Betrieben hat das Milorad Dodik, Chef der Partei SNDS und serbisches Mitglied im Staatspräsidium von Bosnien-Herzegowina. Dodik ließ zunächst offen, ob er – wie früher angekündigt – eine separate Armee der Republika Srpska schaffen wolle.

Mehrheit für Dodik

Fast die gesamte Opposition war der Abstimmung im Parlament von Banja Luka aus Protest ferngeblieben. Dennoch erzielte der Vorschlag von Dodiks Partei mit 49 Ja-Stimmen eine klare Mehrheit. Dodik kündigte an, innerhalb von sechs Monaten Gesetze zu initiieren, in denen die Bereiche, für die nunmehr keine Zuständigkeit des Zentralstaats anerkannt wird, neu geregelt werden sollen.

Bereits im Oktober hatte das Serbenparlament eine Abspaltung von der zentralen Arzneimittelbehörde beschlossen. Daraufhin leitete die oberste Staatsanwaltschaft in der Hauptstadt Sarajevo Ermittlungen wegen Verdachts auf „Verstoß gegen die verfassungsmäßige Ordnung von Bosnien und Herzegowina“ ein.
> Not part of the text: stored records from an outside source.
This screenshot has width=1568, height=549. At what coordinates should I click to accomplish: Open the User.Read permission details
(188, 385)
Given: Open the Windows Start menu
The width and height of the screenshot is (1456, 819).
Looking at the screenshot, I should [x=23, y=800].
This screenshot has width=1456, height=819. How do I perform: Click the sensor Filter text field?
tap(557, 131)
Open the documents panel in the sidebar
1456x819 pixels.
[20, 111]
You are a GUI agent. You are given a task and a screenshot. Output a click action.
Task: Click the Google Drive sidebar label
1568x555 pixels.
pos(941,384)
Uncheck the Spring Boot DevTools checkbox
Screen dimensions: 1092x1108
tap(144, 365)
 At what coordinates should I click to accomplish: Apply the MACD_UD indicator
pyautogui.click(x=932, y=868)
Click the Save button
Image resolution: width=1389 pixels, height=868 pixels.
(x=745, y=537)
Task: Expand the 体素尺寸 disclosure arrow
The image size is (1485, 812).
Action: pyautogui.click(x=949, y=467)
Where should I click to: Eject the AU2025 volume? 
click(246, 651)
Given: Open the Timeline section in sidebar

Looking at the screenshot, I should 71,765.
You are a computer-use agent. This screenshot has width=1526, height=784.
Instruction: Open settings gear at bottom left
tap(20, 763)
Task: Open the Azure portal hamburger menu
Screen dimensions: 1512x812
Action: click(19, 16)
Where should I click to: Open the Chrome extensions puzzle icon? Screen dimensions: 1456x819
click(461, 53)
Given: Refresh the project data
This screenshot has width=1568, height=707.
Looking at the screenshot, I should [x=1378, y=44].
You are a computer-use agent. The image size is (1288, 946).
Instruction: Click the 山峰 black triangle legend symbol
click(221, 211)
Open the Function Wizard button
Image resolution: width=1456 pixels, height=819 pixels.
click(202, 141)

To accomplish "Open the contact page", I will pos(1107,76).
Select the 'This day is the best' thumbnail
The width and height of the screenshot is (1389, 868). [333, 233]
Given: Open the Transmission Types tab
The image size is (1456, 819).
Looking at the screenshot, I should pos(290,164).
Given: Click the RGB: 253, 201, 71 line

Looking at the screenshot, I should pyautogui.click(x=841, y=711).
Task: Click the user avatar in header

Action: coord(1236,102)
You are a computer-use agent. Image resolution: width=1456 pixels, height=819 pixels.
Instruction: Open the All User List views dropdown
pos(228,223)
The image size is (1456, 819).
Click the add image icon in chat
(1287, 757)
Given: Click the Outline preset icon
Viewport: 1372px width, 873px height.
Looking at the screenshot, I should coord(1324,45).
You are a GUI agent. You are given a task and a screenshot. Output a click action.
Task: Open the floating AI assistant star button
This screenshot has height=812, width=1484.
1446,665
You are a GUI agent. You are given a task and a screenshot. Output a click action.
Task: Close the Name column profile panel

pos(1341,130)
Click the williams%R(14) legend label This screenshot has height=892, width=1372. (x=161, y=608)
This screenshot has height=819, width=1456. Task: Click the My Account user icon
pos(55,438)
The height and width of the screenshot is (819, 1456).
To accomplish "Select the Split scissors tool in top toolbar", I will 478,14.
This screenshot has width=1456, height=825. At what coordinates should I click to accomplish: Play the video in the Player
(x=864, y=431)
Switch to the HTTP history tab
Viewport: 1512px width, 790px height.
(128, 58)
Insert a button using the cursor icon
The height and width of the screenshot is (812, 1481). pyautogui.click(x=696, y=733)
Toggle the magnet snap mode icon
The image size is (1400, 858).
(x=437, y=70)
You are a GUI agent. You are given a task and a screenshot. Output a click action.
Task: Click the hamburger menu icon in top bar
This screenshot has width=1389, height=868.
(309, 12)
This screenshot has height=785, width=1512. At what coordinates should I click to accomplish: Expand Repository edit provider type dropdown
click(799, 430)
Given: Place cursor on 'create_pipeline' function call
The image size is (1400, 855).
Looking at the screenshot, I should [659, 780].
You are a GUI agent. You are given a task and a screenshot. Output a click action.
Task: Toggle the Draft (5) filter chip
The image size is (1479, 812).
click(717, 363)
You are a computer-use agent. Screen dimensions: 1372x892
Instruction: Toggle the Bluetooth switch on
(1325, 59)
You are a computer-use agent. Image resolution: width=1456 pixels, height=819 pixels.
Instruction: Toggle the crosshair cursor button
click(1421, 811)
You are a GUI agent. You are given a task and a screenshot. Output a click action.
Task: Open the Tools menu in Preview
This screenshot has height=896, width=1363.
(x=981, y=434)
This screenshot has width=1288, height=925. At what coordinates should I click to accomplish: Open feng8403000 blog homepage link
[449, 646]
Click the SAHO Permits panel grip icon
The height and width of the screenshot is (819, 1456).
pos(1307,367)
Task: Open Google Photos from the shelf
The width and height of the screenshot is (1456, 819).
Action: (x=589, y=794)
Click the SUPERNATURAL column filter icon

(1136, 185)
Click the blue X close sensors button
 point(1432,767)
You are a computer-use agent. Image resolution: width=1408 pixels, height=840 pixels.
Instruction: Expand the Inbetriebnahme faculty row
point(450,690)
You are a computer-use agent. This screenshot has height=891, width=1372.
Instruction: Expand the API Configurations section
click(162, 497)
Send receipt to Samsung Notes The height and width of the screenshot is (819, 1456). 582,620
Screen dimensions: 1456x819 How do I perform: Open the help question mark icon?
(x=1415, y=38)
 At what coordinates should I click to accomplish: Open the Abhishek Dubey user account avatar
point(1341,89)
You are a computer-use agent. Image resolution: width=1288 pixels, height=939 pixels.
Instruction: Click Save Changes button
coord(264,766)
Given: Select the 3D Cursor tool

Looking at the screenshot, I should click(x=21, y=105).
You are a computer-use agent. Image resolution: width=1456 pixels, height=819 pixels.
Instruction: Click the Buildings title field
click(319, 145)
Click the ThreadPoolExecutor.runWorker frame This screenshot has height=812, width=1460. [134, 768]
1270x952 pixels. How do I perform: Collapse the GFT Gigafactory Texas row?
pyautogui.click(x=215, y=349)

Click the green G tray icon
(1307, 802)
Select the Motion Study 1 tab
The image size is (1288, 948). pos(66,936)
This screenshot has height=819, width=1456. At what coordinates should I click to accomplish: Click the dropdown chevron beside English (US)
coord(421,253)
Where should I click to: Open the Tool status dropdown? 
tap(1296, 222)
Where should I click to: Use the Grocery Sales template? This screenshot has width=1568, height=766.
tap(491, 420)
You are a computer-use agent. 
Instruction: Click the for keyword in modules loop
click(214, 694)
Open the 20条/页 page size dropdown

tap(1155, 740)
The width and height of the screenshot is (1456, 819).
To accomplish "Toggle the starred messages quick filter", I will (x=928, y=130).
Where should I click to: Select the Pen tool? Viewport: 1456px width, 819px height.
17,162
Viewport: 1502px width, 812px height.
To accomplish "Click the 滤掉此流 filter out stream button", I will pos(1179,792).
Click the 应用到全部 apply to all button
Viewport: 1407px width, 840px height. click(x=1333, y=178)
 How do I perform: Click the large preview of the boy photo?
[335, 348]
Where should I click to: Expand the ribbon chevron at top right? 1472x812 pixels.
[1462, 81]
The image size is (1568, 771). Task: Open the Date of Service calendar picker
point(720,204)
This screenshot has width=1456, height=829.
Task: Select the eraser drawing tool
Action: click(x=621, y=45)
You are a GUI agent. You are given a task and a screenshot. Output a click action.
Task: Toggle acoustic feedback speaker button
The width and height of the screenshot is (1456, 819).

„Papierrepublik“ Bosnien-Herzegowina

Dodik droht seit Jahren, die Republika Srpska aus dem bosnischen Staat herauszulösen. Bosnien-Herzegowina sei nichts weiter als „eine Papierrepublik“, sagte Dodik heute im Parlament von Banja Luka.

Dodiks Vorhaben droht die Architektur des Friedensvertrags von Dayton aus dem Jahr 1995 zu zerstören. Dieser beendete einen mehr als dreijährigen Krieg zwischen Serben, Kroaten und Bosniaken. Der Vertrag schuf zwei weitgehend autonome Landesteile, die Serbenrepublik und die bosniakisch-kroatische Föderation. Eine Reihe gesamtstaatlicher Institutionen sollen ein normales Funktionieren des Staates Bosnien-Herzegowina garantieren.